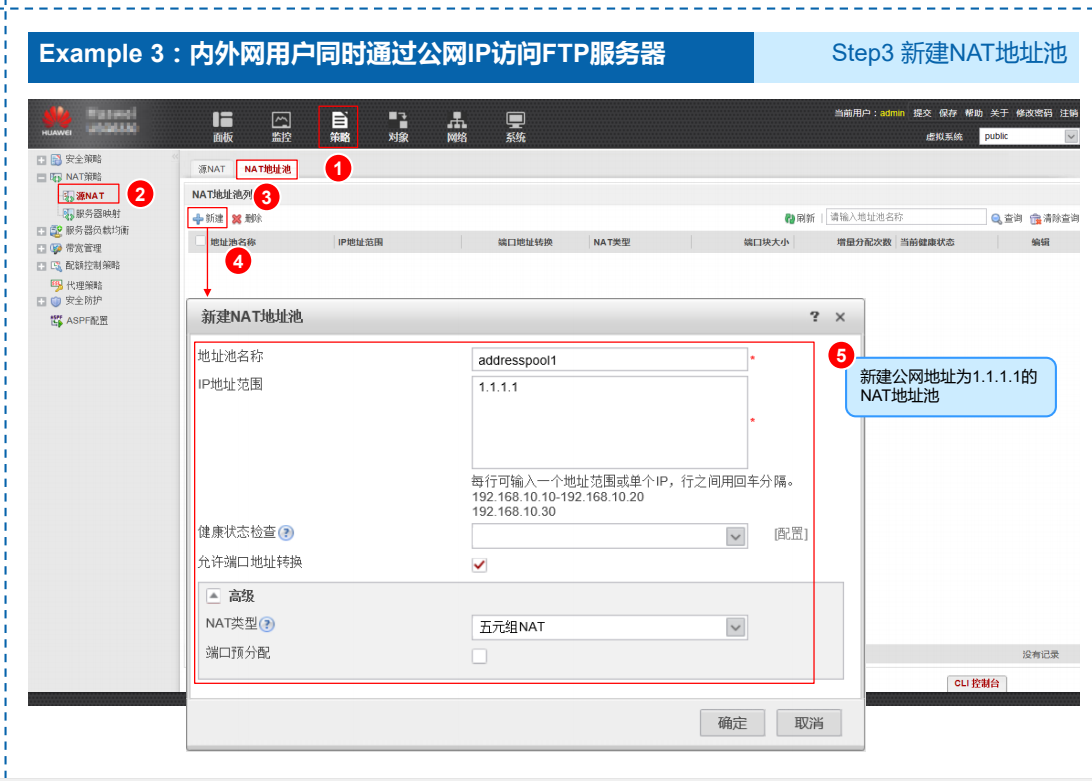Image resolution: width=1092 pixels, height=781 pixels.
Task: Open the 系统 system icon
Action: (x=515, y=123)
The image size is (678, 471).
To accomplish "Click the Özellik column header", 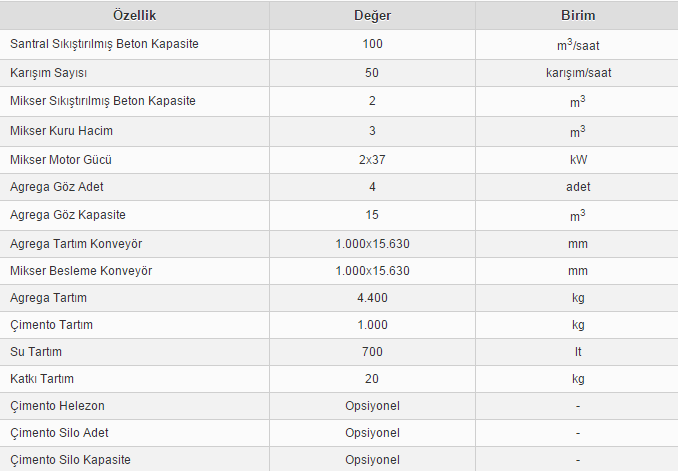I will (135, 17).
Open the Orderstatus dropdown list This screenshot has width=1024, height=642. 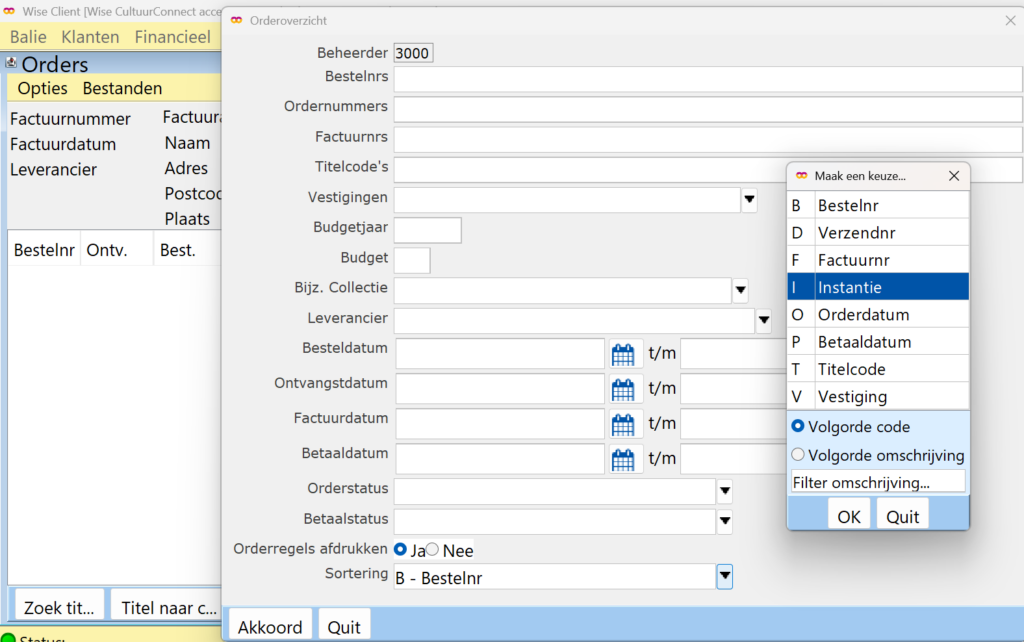[725, 492]
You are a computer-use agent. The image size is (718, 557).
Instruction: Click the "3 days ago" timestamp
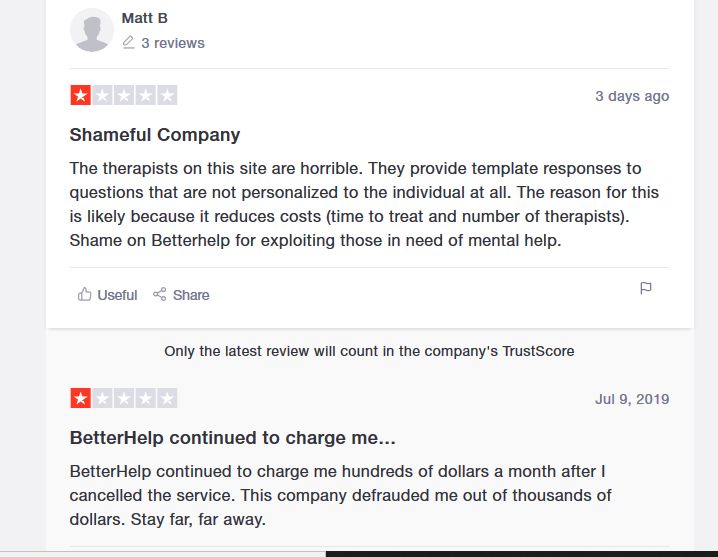(632, 97)
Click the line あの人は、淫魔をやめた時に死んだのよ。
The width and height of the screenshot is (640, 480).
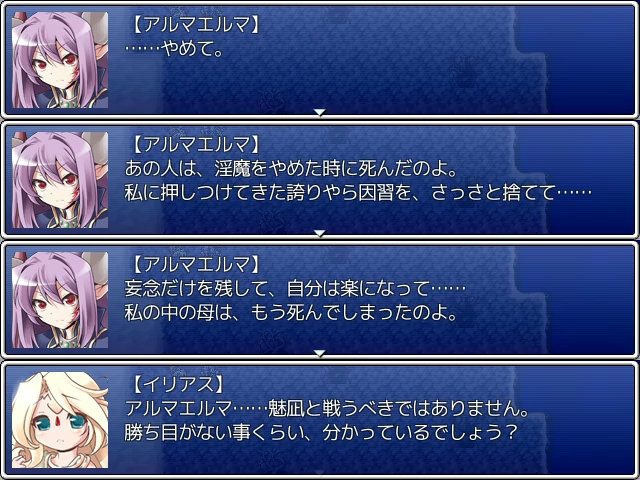[291, 170]
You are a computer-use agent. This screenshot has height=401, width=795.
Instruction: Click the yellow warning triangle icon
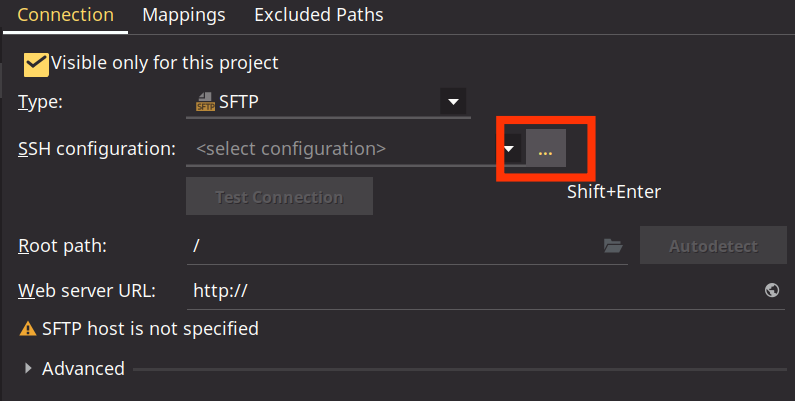[27, 329]
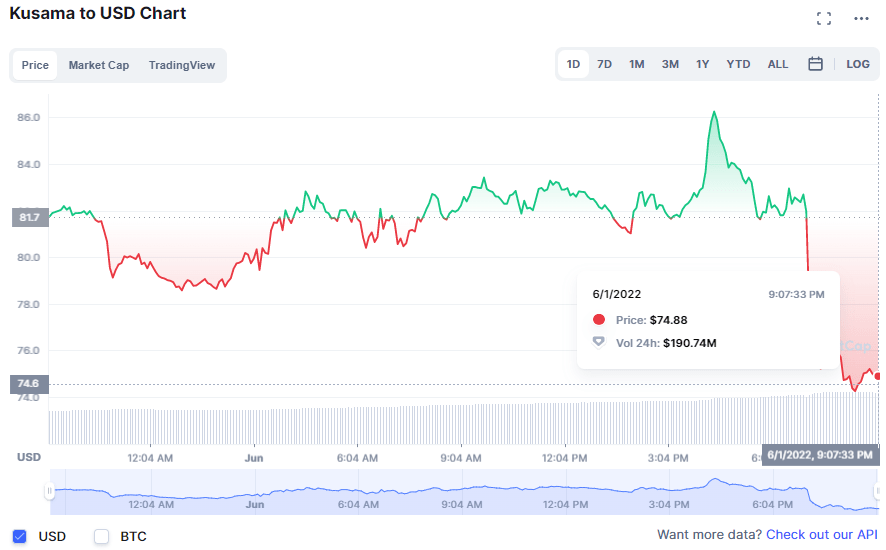Switch to the Market Cap tab

[x=99, y=65]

(Work to complete) Repeat the lines from the line containing "The width and" through the end of the material above exactly, with no pictures and nothing else.

(Exercise solution)
The width and height of the screenshot is (640, 480).
[291, 170]
You are a computer-use agent. This screenshot has height=401, width=795.
Instruction: Click the yellow warning triangle icon
[27, 329]
Switch to the Market Cap tab

[x=99, y=65]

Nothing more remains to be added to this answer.